AIRMEN from RAF Boulmer helped to rescue workers from an oil platform which was leaking gas into the North Sea.
Two RAF Sea King helicopters were scrambled to assist the operation to evacuate a total of 238 workers from the Elgin oil platform and the nearby Rowan Viking drilling rig.
An aircraft from A Flight, 202 Squadron based at RAF Boulmer, was the first military helicopter on the scene, 145 miles from land, and was followed by another Sea King from D Flight, 22 Squadron, based at RAF Kinloss.
RAF Search and Rescue Force Chief of Staff Wing Commander Andrew ‘Harry’ Palmer praised the skills of the aircrew and personnel at the Aeronautical Rescue Co-ordination Centre (ARCC) at RAF Kinloss who at one stage were dealing with up to eight helicopters involved in the rescue bid.
He said: “Some sharp, smart thinking by the ARCC at RAF Kinloss was the key to making it all happen and good leadership and command by RAF Boulmer and RAF Lossiemouth helicopter captains saved lives and prevented what could have been another Piper Alpha disaster.
The first aircraft on the scene was a commercial helicopter from the Norwegian sector of the North Sea that had already evacuated a number of workers from the Rowan Viking rig.
Wing Commander Palmer said: “The RAF Boulmer helicopter then arrived and took control and drove what turned out to be a multi-aircraft and multi-nation plan to move more than 200 workers off the Elgin Rig complex to another platform in an adjacent gas field.

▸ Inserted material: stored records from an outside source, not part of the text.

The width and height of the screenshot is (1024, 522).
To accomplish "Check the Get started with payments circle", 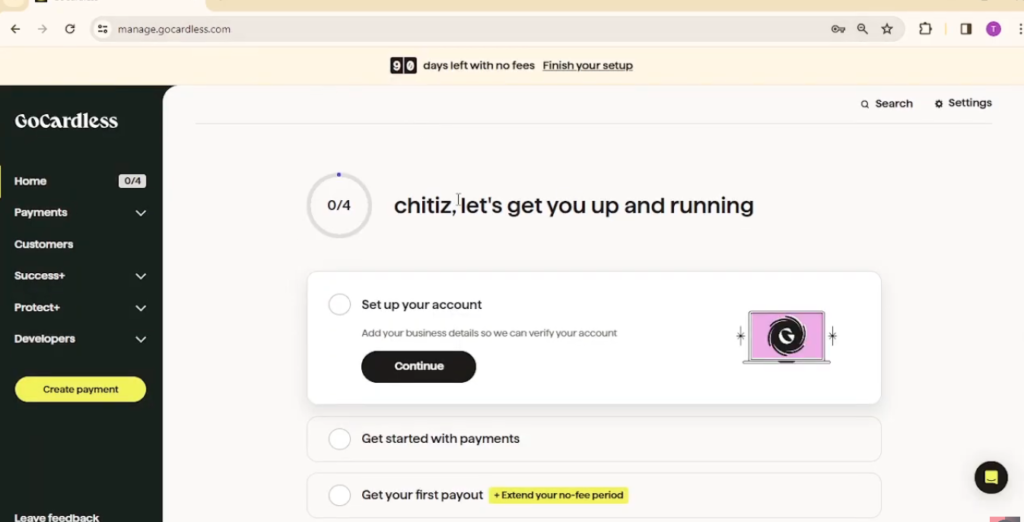I will (340, 439).
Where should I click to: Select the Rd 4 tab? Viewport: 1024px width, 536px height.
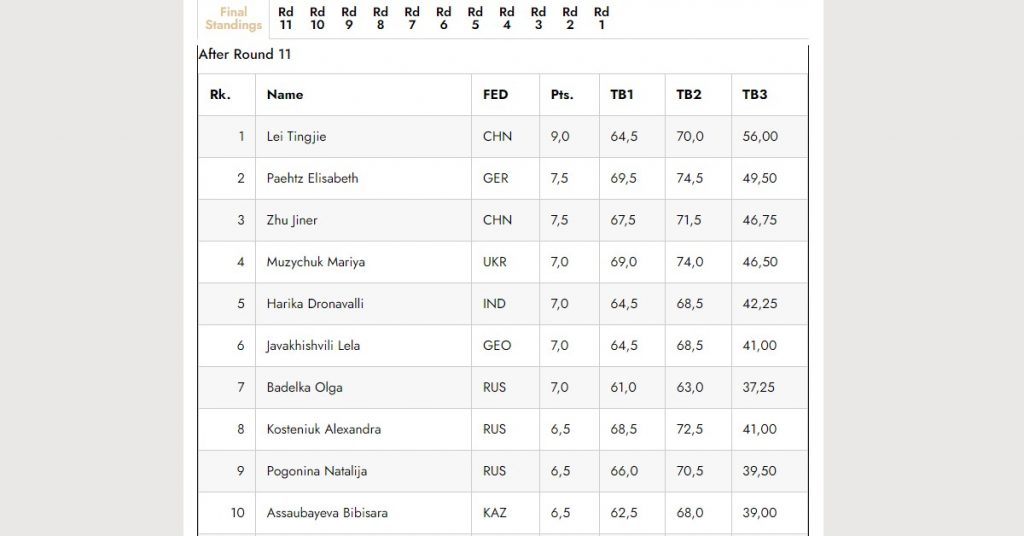tap(507, 19)
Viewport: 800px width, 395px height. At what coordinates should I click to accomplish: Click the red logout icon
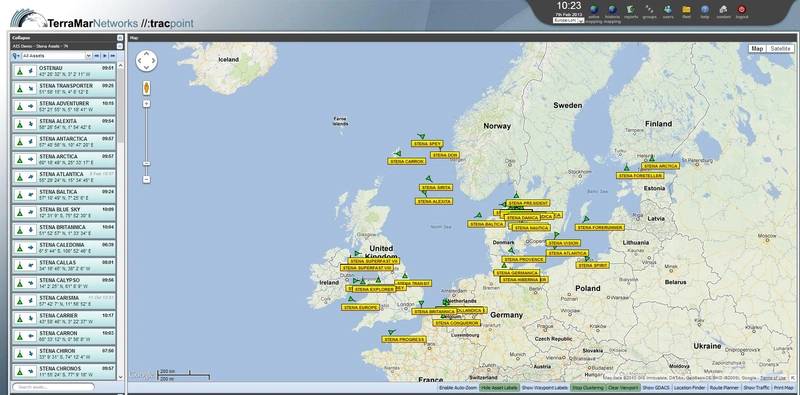(x=742, y=9)
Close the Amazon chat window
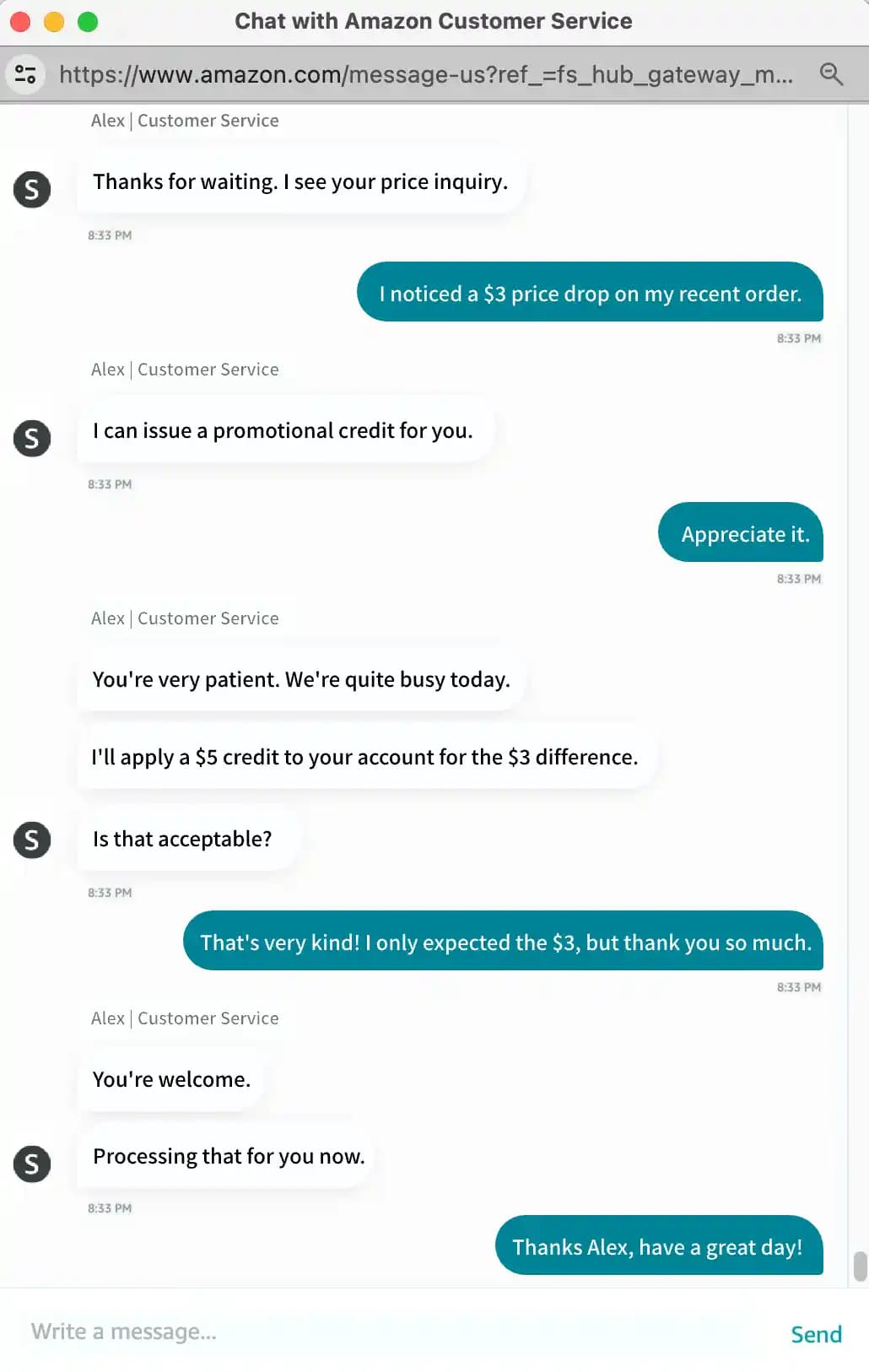 pyautogui.click(x=20, y=22)
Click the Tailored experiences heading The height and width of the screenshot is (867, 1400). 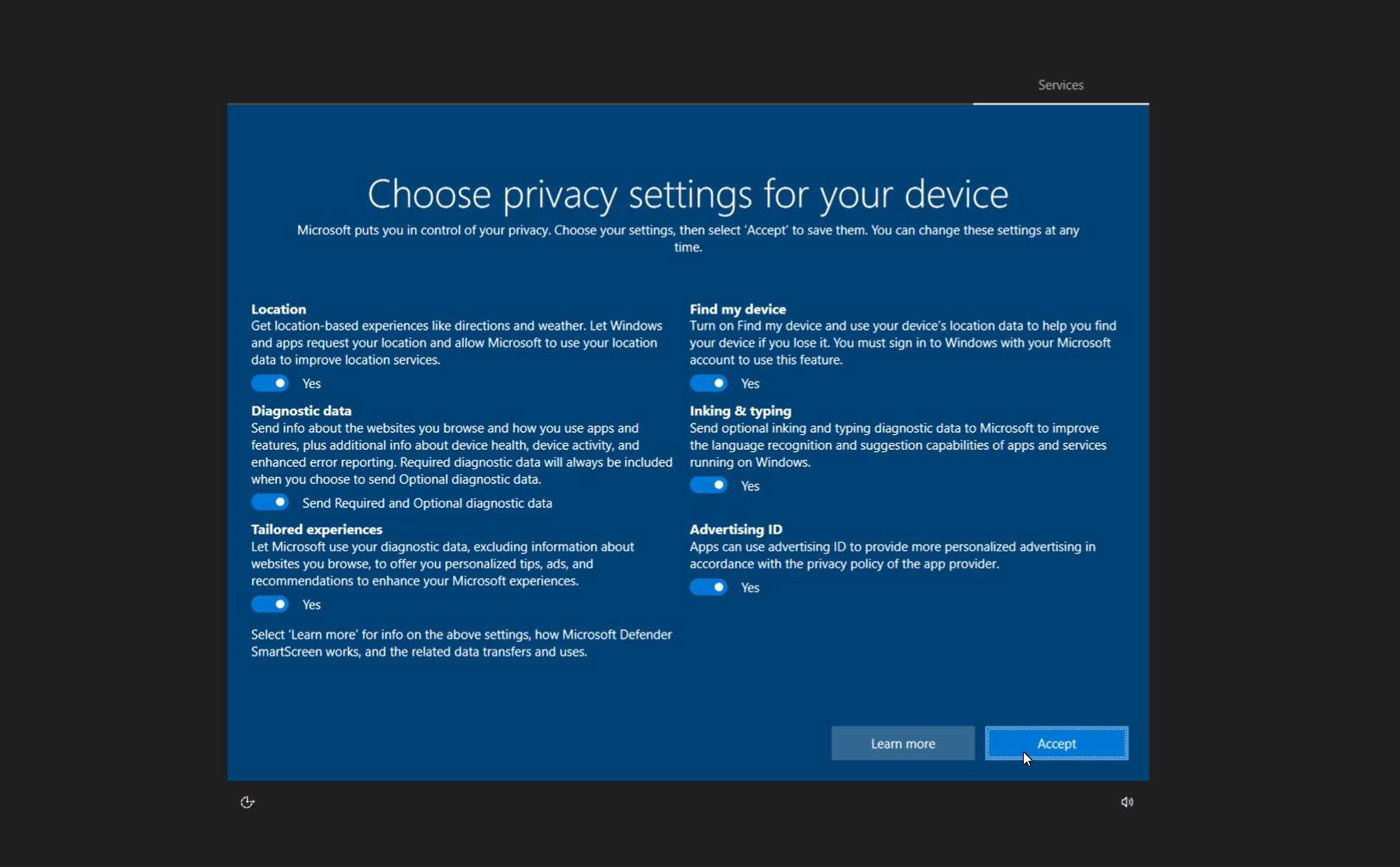[316, 529]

“The RAF Lossiemouth aircraft joined shortly thereafter and aided in the evacuation and air co-ordination effort of what was a growing fleet of military and commercial helicopters – a total of seven were queuing for the rig’s Helicopter Landing Site at one stage.”
Sea King pilot Flight Lieutenant Gareth Dore of A Flight, 202 Squadron, based at RAF Boulmer, described how his helicopter made three airlifts of a total of 29 oil workers from the Elgin complex to the safety of a nearby platform.
He said: “As we arrived on the scene a civilian helicopter from the Norwegian sector had been on the scene for some time and had evacuated personnel from the Rowan Viking rig.
“We then made an approach to Elgin platform where we made our first lift of 10 personnel.
“On the transit to the drop off I contacted the ARCC and requested that other incoming aircraft were passed information on the height and speed at which they should approach the rig and the visibility conditions.
“We then made a further two lifts of personnel, totalling 29 in total. The workload at this point was challenging but manageable.”
He said that after the third lift there were a total of five aircraft in the area and the decision was taken to climb to 2,000 feet above a layer of haze and co-ordinate and manage the rescue effort from there.
Wg Cdr Palmer said: “The main part of the evacuation, which began just before midday on Sunday, was successfully completed before dark with no issues.”